WORK REQUEST A:
Which words or phrases does the thread on home temperature monitoring put in double quotation marks? List each one once.
WORK REQUEST B:
Could you reproduce, word for word, the part of the thread on home temperature monitoring that opens with the words containing "I've been doing" and closes with "affects the analysis."?

TEXT:
I've been doing similar things, monitoring temperatures around my house with the intention of trying to analyse that data and so hopefully optimise my heating system at least a little. For the most part I'm using different technologies - still Raspberry Pi based, but using home assistant as the data collection platform and more traditional smart home devices and sensors (smart radiator valves and zigbee temperature sensors). I have hit very similar data issues, and spikes in temperature readings play havoc with trend analysis. In my case, much of my data analysis is done outside of home assistant, using Python/pandas code I've written myself, and so I've been able to QA the data and ignore obviously wrong data points in the analysis code. But you have to be careful even there - just ignoring data points affects the analysis.
I do find it interesting that even small home projects encounter similar issues to large enterprise projects, and need similar skills to find working solutions. It has been fun working on my "little" home project and I know I've learned things that will be useful in larger "work" projects I get involved in. Definitely educational as well as fun.
By the way, when I say "little" - the database holding the history of my smart home devices currently has over 17 million rows, and has been running for only 5 months so far. I don't know if this counts as "big data" but it certainly isn't "small data" any more...
As an aside, the Raspberry Pi is an amazing platform for this stuff. I have so much running on a single Pi 4 that currently costs £74 (the 8G RAM version), and it still rarely breaks a sweat!
Thank you for the reply. We've touched base on the Pi topics before and seem to be running on parallel but not identical paths. I don't have a smart thermostat beyond programmed start and stop settings, and am undoubtedly not benefitting from more controls.
That point (pun intended) is exactly my view above. If you did science like Trofim Lysenko did you could do humanity great harm, on the big data scale. It's important to know the small details before extrapolating to big trends. Let's say your sensors measured dissolved oxygen in a water body. If the numbers are close to zero, or even zero, that's a bad sign for the environment (particularly if you're a fish), but if the numbers come back below zero, something is amiss.

INPUT DATA:

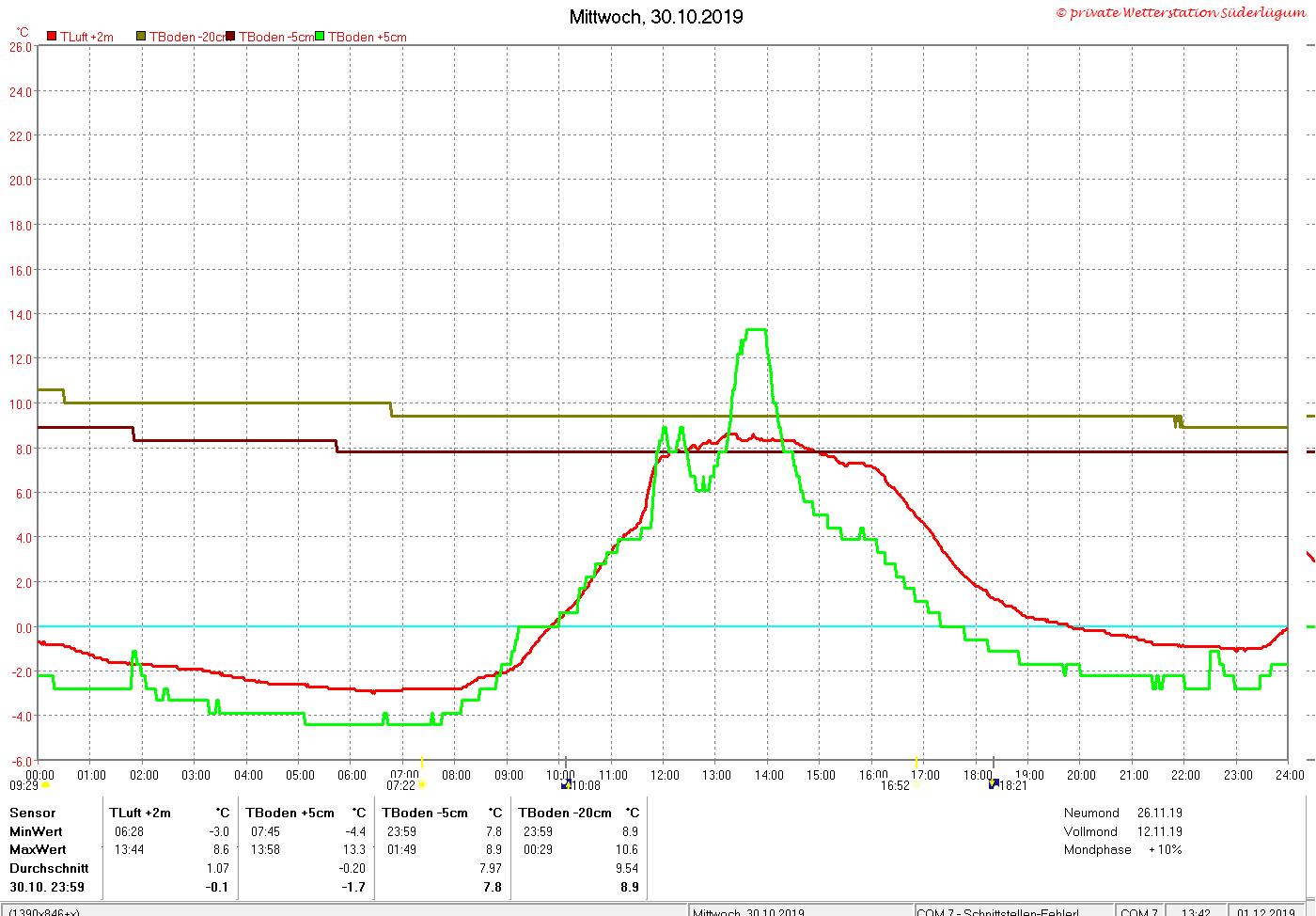Click the private Wetterstation Süderlügum copyright text
This screenshot has height=916, width=1316.
[x=1181, y=13]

TASK RESULT A:
little
work
big data
small data

TASK RESULT B:
I've been doing similar things, monitoring temperatures around my house with the intention of trying to analyse that data and so hopefully optimise my heating system at least a little. For the most part I'm using different technologies - still Raspberry Pi based, but using home assistant as the data collection platform and more traditional smart home devices and sensors (smart radiator valves and zigbee temperature sensors). I have hit very similar data issues, and spikes in temperature readings play havoc with trend analysis. In my case, much of my data analysis is done outside of home assistant, using Python/pandas code I've written myself, and so I've been able to QA the data and ignore obviously wrong data points in the analysis code. But you have to be careful even there - just ignoring data points affects the analysis.